The term crawl budget describes the resources that the search engine Google invests in order to record and index the content of a specific website. The collection and indexing of websites are known as crawling. Thus, the crawl budget is the maximum number of pages that can be searched by a particular website. The fact that Google cannot search all URLs of a website is because even the world’s largest search engine does not have unlimited resources.
- 1 Crawl budget information
- 2 What is the Crawl Rate and Limit?
- 3 What is the Crawl Need (Crawl Demand)?
- 4 Factors affecting the crawl budget
- 5 Influencing the crawl budget
How to Optimize Crawl Budget?
- 6.1 1. Optimize internal links
- 6.2 2. Use robots.txt correctly
- 6.3 3. Use nofollow links
- 6.4 4. Don’t forget the Google sitemap
- 6.5 5. Avoid unnecessary crawl paths
- 6.6 6. Update your content
- 6.7 7. Delete duplicate content
- 6.8 8. Repair broken links
- 6.9 9. A fast server
- 6.10 10. Reorganize the structure of the website
- 7 Last Thoughts on Crawl Budget and Efficiency
Crawl budget information
If you want to find out more about the crawl budget with regard to your own website, you can do this via the Google Search Console. Information on crawling activity on your own website for the past 90 days is displayed under the “Crawl statistics” item. In detail, the statistics contain information about which pages of the website have been crawled and how often the Google search bot visits the website.
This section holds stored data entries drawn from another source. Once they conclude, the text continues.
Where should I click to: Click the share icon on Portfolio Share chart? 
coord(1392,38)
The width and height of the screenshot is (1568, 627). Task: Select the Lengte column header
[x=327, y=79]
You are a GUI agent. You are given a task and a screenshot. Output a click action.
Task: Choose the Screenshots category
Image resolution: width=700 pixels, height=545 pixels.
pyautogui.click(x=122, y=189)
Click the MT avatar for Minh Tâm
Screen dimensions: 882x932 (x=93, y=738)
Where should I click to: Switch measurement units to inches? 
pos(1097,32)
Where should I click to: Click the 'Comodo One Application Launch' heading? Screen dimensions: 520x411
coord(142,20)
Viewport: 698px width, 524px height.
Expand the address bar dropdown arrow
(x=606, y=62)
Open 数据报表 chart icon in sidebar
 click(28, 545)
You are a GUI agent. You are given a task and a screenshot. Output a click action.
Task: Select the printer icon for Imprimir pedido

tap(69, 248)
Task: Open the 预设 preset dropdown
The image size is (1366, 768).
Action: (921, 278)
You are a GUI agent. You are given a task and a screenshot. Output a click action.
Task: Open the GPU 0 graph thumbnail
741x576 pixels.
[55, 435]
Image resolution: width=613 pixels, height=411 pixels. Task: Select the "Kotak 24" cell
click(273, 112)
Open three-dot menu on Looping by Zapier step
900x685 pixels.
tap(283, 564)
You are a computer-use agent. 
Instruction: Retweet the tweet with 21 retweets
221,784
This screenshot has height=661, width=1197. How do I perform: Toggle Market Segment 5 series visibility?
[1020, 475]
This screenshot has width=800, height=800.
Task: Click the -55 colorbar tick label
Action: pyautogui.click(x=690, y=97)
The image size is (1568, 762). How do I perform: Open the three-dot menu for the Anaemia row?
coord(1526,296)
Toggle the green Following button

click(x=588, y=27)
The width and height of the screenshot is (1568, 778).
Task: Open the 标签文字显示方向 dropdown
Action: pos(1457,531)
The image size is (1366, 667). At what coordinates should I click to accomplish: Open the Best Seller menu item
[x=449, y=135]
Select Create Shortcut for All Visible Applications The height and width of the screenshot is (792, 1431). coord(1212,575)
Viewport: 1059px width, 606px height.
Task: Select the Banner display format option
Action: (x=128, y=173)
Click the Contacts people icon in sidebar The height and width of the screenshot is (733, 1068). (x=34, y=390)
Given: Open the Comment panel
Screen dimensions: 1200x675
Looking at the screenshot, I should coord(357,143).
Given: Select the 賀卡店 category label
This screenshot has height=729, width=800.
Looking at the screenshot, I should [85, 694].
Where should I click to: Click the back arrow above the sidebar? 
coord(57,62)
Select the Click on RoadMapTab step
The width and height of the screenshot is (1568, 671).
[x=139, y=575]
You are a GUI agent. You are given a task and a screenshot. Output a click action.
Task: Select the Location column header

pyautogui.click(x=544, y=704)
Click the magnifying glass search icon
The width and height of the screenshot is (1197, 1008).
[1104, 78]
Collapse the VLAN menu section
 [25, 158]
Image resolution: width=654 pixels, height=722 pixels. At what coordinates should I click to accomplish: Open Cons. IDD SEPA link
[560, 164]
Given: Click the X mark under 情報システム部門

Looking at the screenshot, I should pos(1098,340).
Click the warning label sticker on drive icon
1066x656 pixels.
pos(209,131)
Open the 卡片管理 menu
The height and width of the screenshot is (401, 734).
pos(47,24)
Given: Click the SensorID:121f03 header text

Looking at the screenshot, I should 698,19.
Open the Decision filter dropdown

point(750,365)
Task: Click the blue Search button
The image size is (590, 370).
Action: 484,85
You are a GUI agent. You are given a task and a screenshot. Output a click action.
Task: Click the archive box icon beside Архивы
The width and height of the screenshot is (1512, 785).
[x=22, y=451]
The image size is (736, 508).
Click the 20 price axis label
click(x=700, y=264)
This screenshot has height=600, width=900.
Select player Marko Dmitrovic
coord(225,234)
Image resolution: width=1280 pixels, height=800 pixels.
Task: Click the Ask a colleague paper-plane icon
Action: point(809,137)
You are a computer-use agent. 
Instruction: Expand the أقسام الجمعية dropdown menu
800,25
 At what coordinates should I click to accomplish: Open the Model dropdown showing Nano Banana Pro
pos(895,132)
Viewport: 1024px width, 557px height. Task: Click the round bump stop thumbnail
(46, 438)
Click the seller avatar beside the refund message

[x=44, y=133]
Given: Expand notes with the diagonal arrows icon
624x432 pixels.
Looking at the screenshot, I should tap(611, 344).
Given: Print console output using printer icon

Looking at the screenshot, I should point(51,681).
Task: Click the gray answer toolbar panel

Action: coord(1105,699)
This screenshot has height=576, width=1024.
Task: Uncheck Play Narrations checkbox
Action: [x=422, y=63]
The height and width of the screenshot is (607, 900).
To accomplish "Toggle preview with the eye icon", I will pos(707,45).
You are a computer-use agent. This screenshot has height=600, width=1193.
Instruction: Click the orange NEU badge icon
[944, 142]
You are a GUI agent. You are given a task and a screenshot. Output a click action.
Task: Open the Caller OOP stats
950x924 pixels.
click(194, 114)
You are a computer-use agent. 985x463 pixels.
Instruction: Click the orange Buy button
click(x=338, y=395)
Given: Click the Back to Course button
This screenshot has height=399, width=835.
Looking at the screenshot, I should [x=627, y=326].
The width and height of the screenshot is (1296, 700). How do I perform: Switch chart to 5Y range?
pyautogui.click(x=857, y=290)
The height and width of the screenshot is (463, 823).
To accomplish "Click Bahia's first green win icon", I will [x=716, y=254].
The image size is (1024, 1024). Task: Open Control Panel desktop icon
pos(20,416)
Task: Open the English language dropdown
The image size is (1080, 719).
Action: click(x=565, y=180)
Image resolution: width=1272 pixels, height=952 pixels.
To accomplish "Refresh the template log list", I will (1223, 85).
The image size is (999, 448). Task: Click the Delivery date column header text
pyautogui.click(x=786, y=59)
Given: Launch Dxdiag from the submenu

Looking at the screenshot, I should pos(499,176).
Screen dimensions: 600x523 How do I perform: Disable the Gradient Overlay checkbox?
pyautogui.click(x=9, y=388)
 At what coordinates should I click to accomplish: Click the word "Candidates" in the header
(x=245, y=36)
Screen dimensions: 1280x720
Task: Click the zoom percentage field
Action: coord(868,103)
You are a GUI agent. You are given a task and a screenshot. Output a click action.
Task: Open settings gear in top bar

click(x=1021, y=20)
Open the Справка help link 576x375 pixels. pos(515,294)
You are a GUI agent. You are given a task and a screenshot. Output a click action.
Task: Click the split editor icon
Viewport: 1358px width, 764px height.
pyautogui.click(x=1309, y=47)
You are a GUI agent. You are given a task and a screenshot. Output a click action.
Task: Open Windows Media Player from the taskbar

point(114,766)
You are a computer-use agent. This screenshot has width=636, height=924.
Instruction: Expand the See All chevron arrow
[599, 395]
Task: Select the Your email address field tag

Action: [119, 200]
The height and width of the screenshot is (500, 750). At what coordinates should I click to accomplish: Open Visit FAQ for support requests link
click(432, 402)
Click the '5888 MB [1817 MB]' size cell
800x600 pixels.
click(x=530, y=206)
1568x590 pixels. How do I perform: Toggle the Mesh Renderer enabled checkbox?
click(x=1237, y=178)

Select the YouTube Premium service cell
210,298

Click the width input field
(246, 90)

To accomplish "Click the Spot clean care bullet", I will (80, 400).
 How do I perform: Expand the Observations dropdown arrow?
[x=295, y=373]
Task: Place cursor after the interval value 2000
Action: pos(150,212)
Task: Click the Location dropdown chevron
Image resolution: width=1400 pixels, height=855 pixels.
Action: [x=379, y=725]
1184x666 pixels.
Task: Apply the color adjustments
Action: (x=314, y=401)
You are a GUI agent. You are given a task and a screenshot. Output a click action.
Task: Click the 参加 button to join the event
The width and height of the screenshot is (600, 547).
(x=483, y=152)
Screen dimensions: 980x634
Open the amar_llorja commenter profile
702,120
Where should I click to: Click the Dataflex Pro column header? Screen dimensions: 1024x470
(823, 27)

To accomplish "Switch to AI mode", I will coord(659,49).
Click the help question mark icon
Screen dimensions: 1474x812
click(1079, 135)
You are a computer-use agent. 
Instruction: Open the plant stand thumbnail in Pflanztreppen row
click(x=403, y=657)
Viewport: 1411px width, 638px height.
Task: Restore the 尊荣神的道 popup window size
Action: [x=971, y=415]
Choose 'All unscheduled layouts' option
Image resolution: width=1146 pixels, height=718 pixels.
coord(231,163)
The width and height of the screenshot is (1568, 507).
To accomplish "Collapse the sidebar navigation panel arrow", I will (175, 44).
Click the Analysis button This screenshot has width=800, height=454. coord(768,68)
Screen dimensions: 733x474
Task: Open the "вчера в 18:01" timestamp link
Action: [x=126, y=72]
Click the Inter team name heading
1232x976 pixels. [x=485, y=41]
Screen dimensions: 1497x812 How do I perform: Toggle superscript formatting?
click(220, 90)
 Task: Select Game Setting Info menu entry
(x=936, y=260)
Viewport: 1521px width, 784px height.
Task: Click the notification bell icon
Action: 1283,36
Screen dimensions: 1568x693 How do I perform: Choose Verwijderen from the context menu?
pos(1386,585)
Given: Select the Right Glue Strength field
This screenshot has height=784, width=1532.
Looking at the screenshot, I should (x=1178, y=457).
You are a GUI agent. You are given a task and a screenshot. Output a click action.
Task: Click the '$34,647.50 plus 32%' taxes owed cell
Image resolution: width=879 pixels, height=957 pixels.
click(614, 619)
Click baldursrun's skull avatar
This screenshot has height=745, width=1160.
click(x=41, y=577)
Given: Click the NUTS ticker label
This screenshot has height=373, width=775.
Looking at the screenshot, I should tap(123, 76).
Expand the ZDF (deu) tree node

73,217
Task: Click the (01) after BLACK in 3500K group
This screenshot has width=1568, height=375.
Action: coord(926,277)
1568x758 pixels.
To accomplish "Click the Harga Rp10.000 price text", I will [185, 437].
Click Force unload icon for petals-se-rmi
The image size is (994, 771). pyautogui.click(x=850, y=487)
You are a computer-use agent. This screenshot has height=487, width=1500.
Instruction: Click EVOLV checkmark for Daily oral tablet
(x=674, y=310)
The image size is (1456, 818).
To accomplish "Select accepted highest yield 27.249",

With regard to the crawling statistics, it should be noted that this information is only available to confirmed websites. According to Google, there is no particularly “good” crawl frequency. Nevertheless, it is advantageous if the diagram that shows the crawl frequencies is relatively constant and increases with increasing page size.
A declining frequency can be due to the fact that the page has not been updated for a long time or a robots.txt file is available.
What is the Crawl Rate and Limit?
An important term in connection with the discussion about the crawl budget is the limit of the crawl rate. This is made up of two factors: the number of parallel connections that Googlebot uses to crawl a website and the time between requests. The crawl rate may increase or decrease depending on the following circumstances:
- Website performance (Crawl health): If a website responds quickly, the limit for the crawl rate increases. However, slower reactions and server errors reduce the rate.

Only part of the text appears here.